> **Activity**:
A single number is the answer: how many lines of the entries contain the word "axis"?

> **Data shown**:
--
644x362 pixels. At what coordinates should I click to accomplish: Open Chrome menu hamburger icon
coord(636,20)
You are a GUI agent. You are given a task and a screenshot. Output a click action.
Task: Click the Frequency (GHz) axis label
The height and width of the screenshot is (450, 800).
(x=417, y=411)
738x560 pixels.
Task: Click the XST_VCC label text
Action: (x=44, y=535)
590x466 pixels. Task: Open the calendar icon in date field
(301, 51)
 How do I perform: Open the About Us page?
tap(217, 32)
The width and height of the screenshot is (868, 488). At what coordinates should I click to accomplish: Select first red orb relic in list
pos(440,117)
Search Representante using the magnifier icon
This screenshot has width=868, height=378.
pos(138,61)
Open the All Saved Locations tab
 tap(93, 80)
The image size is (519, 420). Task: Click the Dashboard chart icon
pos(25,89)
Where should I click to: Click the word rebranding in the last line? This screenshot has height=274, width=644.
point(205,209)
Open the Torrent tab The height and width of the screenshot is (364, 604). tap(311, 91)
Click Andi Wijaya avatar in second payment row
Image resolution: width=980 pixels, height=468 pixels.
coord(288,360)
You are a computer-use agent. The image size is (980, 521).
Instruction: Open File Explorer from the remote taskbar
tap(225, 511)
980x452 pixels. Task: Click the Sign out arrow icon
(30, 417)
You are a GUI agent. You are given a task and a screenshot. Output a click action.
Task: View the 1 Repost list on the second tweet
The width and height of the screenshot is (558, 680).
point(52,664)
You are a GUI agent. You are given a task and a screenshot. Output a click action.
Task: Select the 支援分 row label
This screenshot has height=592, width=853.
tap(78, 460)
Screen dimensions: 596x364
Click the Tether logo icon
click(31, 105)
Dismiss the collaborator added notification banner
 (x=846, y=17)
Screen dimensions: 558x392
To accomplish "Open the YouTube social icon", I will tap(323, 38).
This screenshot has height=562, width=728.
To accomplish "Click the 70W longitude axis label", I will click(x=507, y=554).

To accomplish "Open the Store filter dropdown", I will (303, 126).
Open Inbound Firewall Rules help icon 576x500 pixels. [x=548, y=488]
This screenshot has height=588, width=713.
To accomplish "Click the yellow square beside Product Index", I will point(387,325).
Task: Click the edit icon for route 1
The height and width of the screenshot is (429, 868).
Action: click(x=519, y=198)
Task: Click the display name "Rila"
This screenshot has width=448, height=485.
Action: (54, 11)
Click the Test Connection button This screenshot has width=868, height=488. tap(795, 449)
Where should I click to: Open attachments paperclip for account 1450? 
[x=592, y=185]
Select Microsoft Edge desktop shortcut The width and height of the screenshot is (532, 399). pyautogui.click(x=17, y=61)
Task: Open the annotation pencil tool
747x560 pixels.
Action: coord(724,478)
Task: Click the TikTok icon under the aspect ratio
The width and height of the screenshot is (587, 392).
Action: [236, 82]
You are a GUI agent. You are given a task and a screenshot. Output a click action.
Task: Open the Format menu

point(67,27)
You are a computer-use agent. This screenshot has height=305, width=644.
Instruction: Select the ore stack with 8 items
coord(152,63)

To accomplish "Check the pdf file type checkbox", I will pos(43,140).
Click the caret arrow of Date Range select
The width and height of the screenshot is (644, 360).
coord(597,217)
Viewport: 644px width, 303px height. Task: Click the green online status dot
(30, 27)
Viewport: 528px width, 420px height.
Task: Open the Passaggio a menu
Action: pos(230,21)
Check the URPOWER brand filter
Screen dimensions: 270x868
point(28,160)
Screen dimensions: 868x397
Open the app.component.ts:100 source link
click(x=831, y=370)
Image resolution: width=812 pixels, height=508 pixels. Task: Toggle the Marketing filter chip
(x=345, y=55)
--
> **Exercise response**:
2